>> start
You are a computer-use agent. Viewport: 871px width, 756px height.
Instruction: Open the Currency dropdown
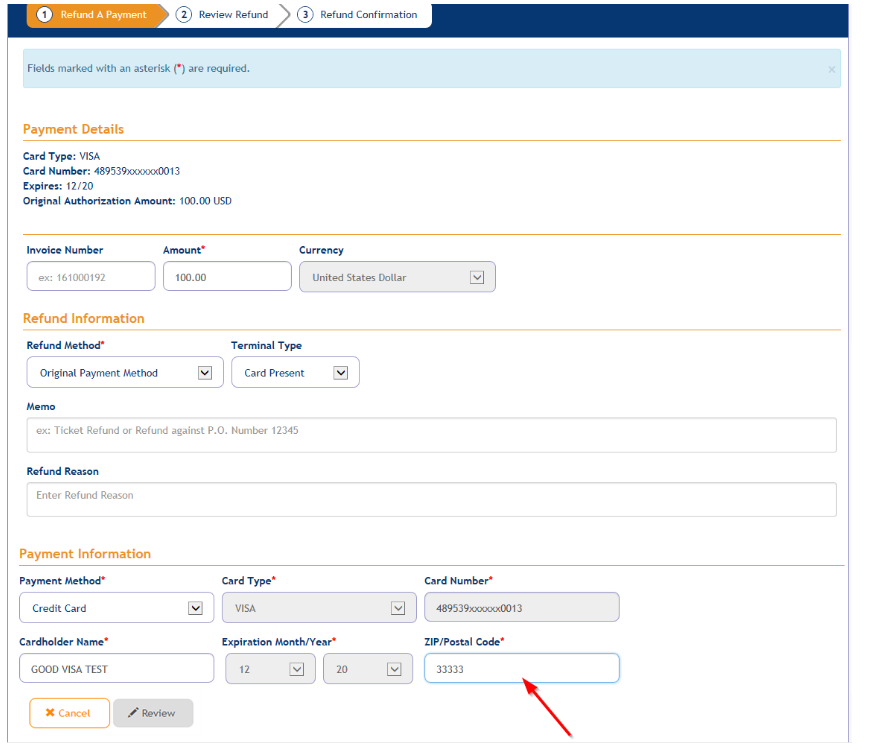pyautogui.click(x=397, y=277)
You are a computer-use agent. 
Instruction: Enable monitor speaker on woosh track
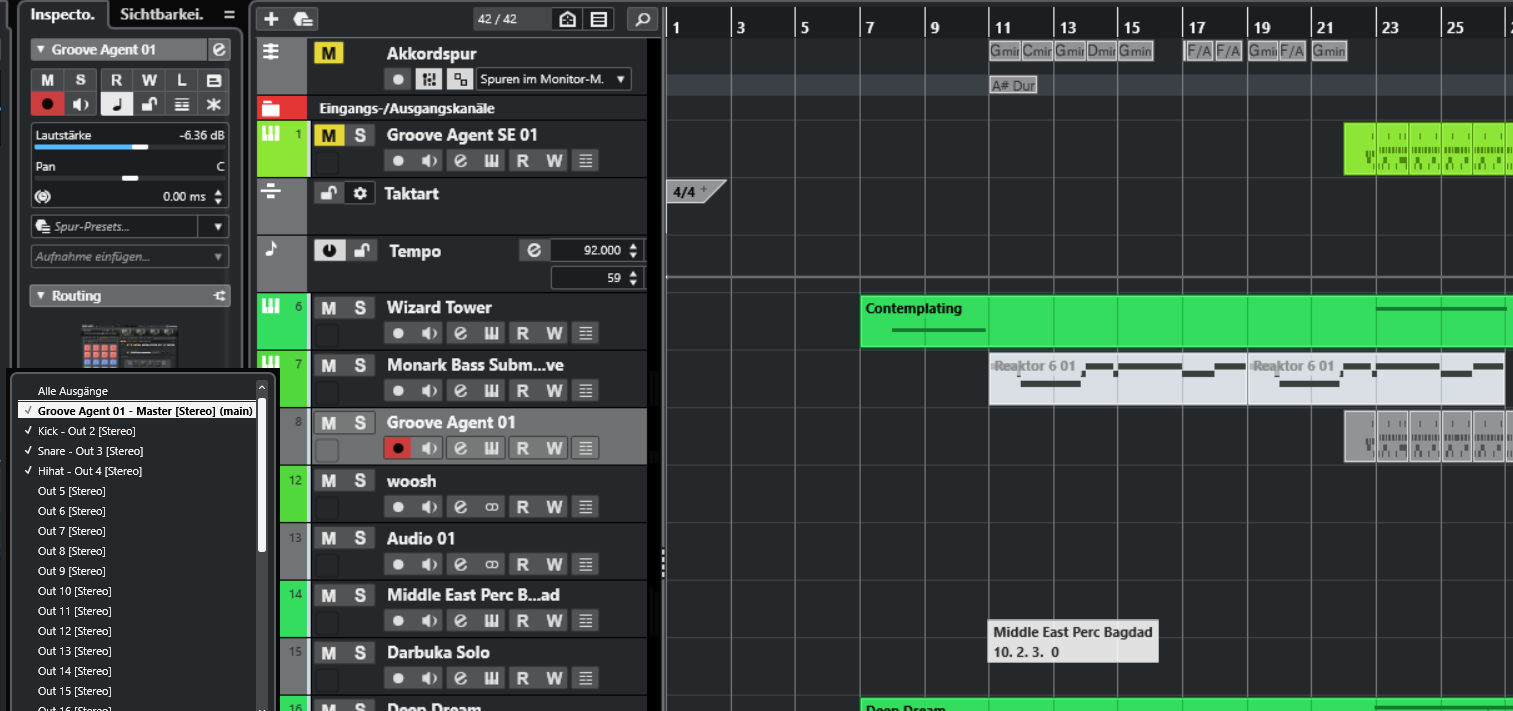pos(429,507)
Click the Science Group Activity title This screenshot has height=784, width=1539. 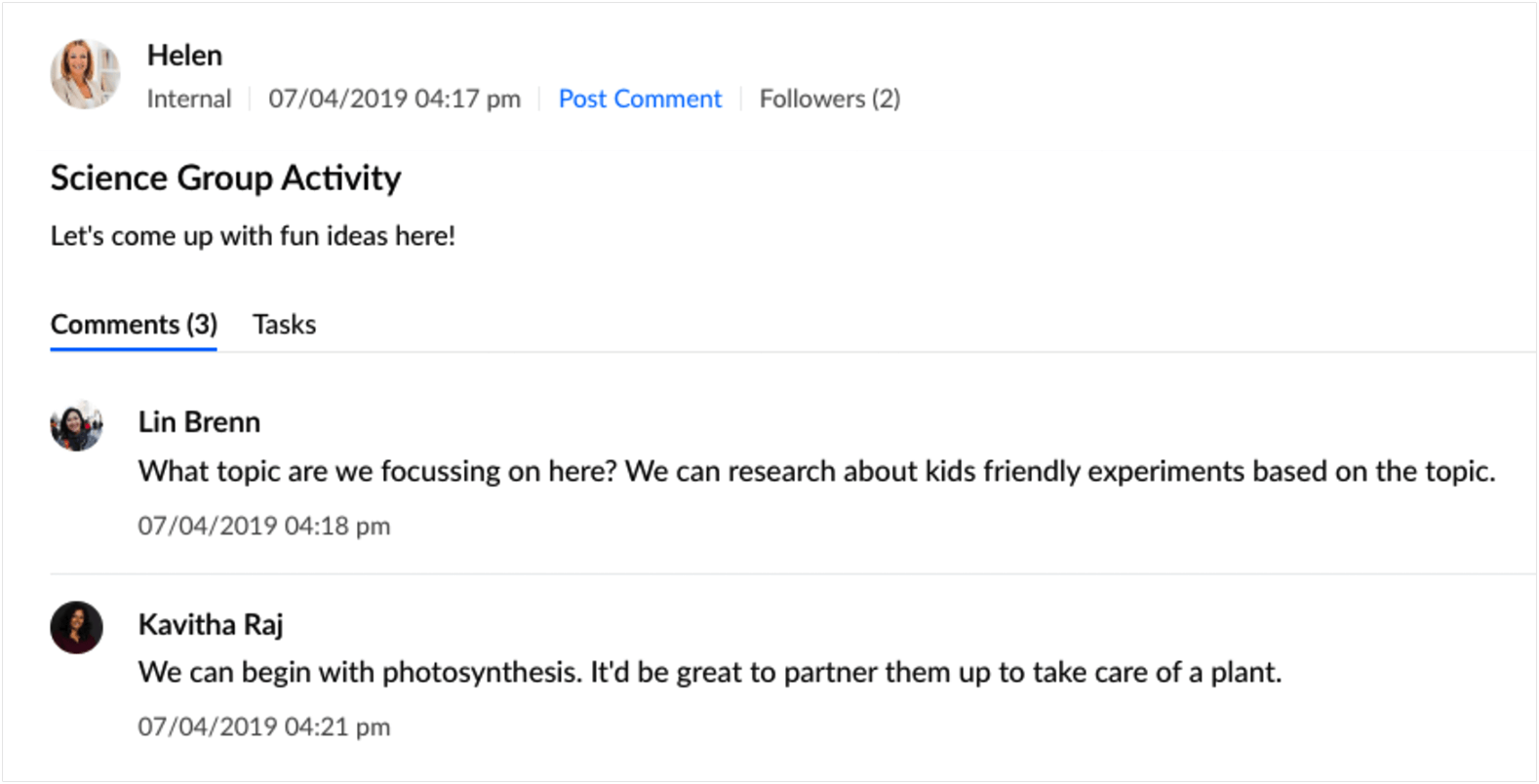[225, 178]
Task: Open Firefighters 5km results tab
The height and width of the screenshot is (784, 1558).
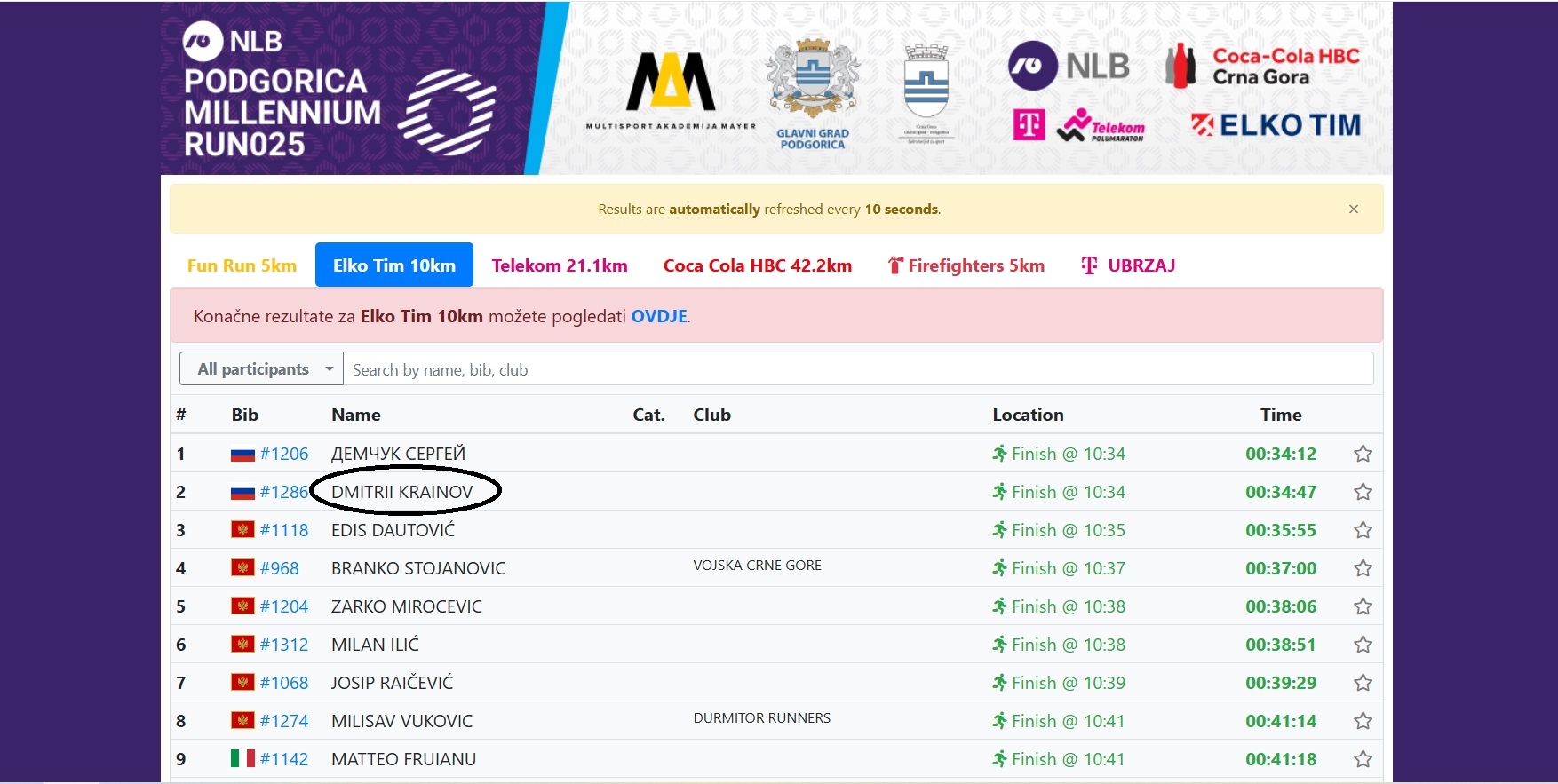Action: coord(966,265)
>> end
### WRITTEN EXERCISE
Pull out every line of the records above that contains the string "computer". Case counts.

### WRITTEN RESPONSE
You are a computer-use agent. Viewport: 871px width, 756px height.
You are a computer-use agent. 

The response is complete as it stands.